¿Control poblacional o manejo focalizado?
Experto cuestiona caza de lobos marinos: "No hay evidencia de sobrepoblación"
La posibilidad de levantar la veda del lobo marino común y establecer una eventual cuota de captura o caza selectiva abrió un nuevo debate en torno al conflicto entre estos animales y la pesca artesanal. La medida ha sido planteada por representantes del sector debido a las pérdidas que, aseguran, generan durante las faenas, particularmente en la extracción de merluza.
En este contexto, el académico e investigador de la Facultad de Ciencias de la Universidad de La Serena, Cristian Araya, reconoce que existe un problema que debe ser abordado, aunque advierte que no hay antecedentes suficientes para concluir que el lobo marino común (Otaria flavescens) se encuentre en una situación de sobrepoblación a nivel nacional.
"Mi posición es que existe un conflicto real entre lobos marinos y pesca artesanal, con pérdidas económicas que deben abordarse seriamente. Sin embargo, no hay evidencia suficiente para sostener que el lobo marino común esté en una condición de 'sobrepoblación' en Chile ni para justificar una medida general de caza", sostiene.
La discusión se instaló luego de que el subsecretario de Pesca y Acuicultura, Osvaldo Urrutia, manifestara la disposición de la autoridad a analizar el levantamiento de la veda y una eventual caza selectiva.
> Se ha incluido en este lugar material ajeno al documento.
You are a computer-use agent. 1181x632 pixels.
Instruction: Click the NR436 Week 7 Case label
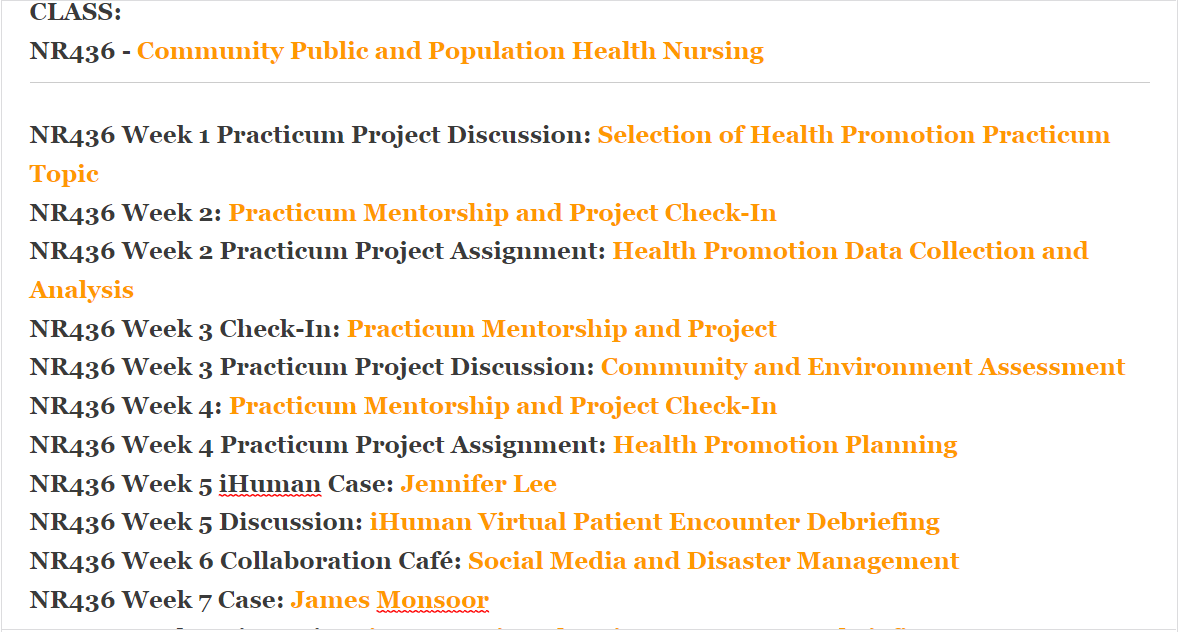[157, 600]
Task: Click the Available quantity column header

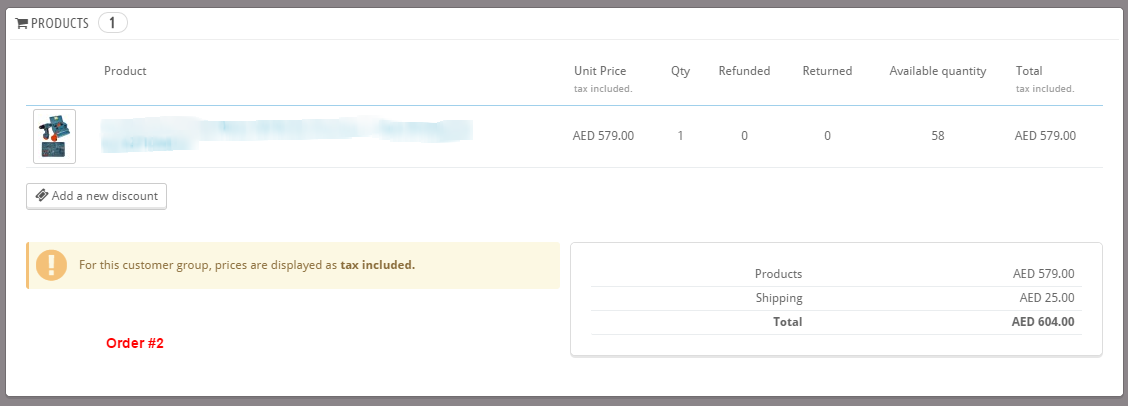Action: [937, 71]
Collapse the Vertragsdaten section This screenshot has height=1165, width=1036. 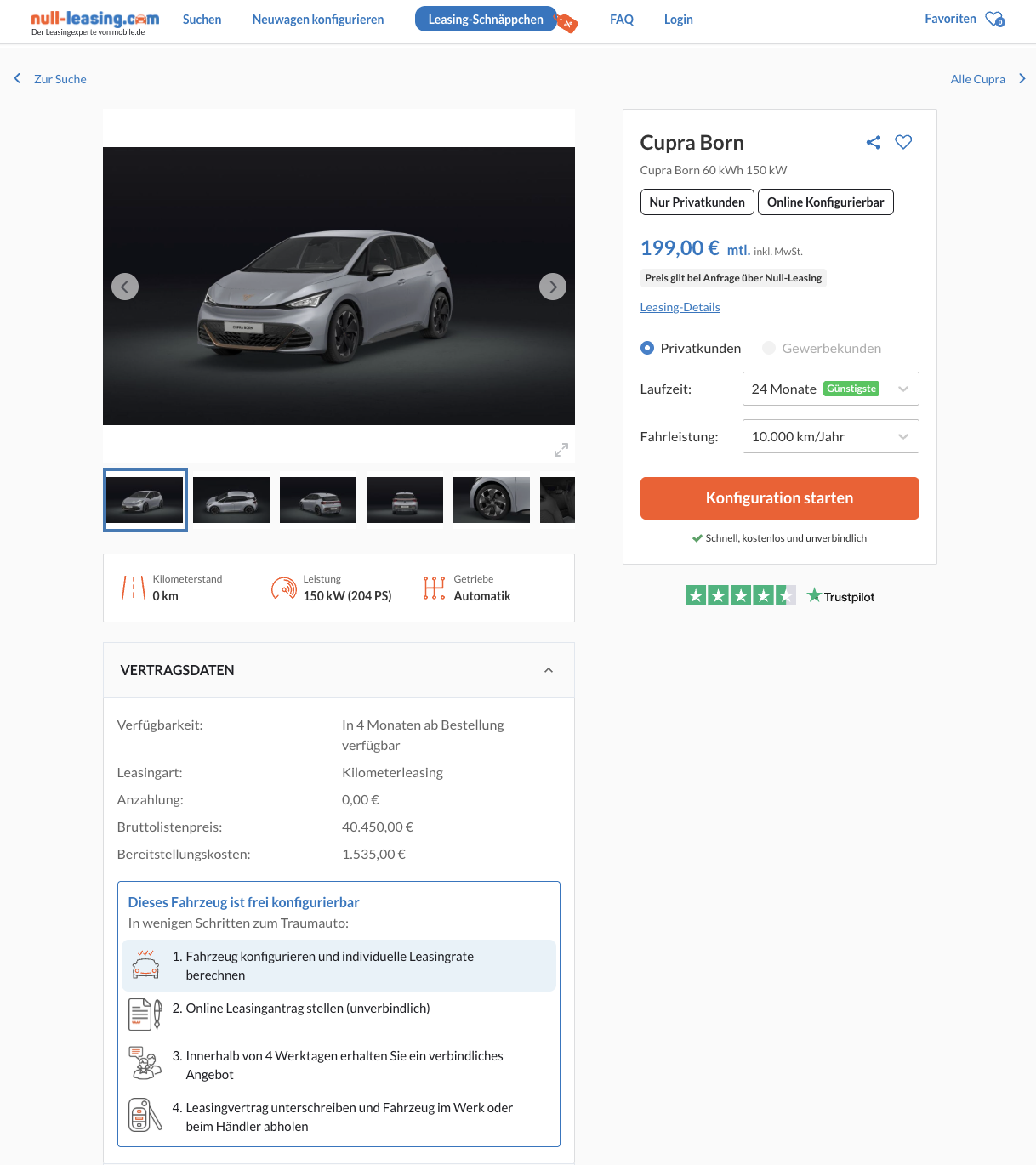point(549,670)
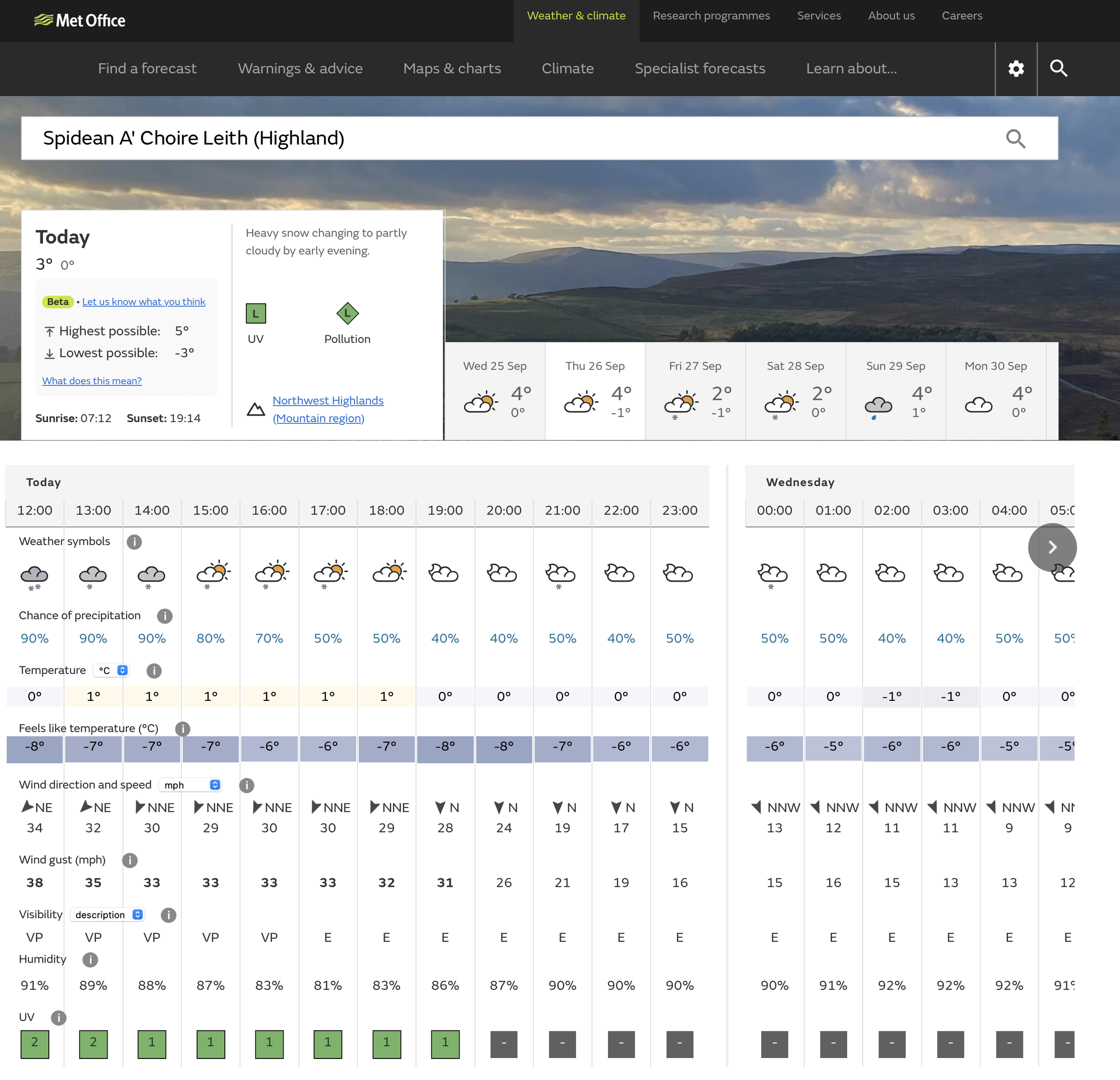Viewport: 1120px width, 1080px height.
Task: Click the green UV level icon
Action: pos(255,313)
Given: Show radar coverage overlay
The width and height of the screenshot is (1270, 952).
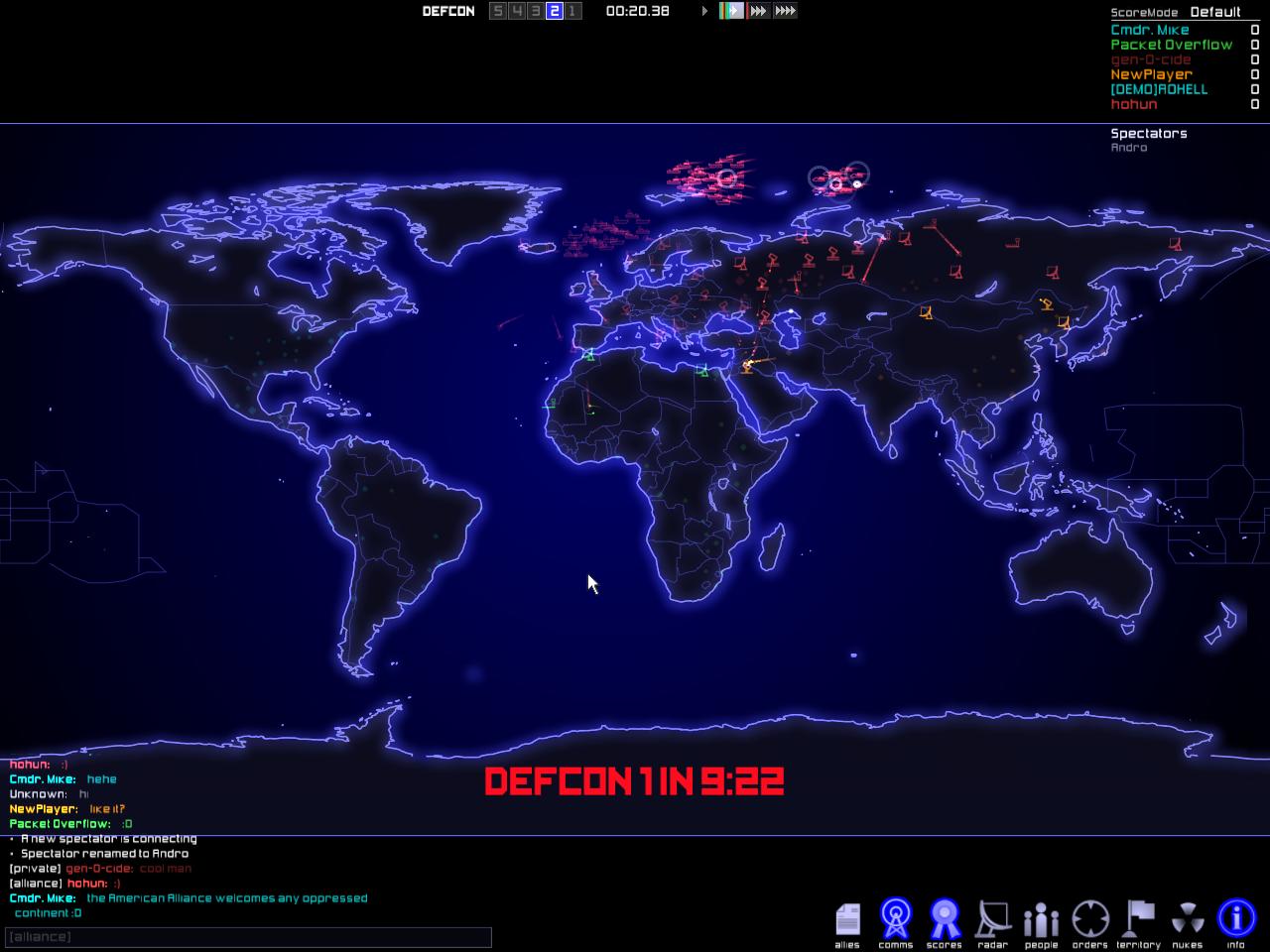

La propuesta surgió a partir de los planteamientos de pescadores artesanales de la Región de Los Lagos, quienes han denunciado importantes pérdidas durante sus faenas.
Según los antecedentes expuestos por el sector pesquero, los lobos marinos pueden consumir o dañar una parte significativa de las capturas. En paralelo, se ha cuestionado la estimación oficial de la población de estos animales, que se sitúa entre 112 mil y 150 mil ejemplares, frente a cálculos de entre 500 mil y 600 mil planteados por representantes de los pescadores.
Sin embargo, Araya advierte que la presencia de una gran cantidad de ejemplares en determinados puntos no necesariamente significa que exista una sobrepoblación.
"Observar muchos lobos en una caleta o durante una faena no significa necesariamente que haya demasiados animales", explica, señalando que se trata de una especie oportunista, capaz de aprender y aprovechar fuentes de alimento concentradas.
De esta manera, el académico sostiene que el conflicto no depende exclusivamente del número de ejemplares, sino también de factores vinculados a las características de la actividad pesquera, el lugar donde se desarrolla, la temporada y la disponibilidad de recursos.
Frente a la posibilidad de levantar la veda, Araya plantea reparos a la implementación de una medida de carácter general sin contar previamente con información científica suficiente.
"No me parece adecuado levantar la veda o promover una caza de control sin contar previamente con una evaluación científica sólida, local y transparente", afirma.
A su juicio, eliminar ejemplares no necesariamente resolvería las interacciones con las embarcaciones, ya que otros animales podrían ocupar esos espacios o mantener la asociación entre las faenas pesqueras y una fuente fácil de alimento.
Por ello, plantea que antes de avanzar hacia una medida de control letal se debería determinar con mayor precisión cuáles son las zonas, períodos y tipos de faenas donde se concentra el problema, además de cuantificar las pérdidas reales generadas por esta interacción.
"La prioridad debiera ser implementar medidas de manejo adaptadas a cada territorio: medir adecuadamente las pérdidas reales, identificar las faenas y períodos de mayor interacción, mejorar estrategias de protección de las capturas y evaluar métodos disuasivos no letales", señala.
El investigador enfatiza que este tipo de información permitiría determinar con mayor fundamento qué herramientas son realmente efectivas.
"Sólo con esa información se puede decidir responsablemente qué medidas son efectivas, protegiendo tanto el trabajo de los pescadores como la conservación de una especie clave del ecosistema marino", concluye.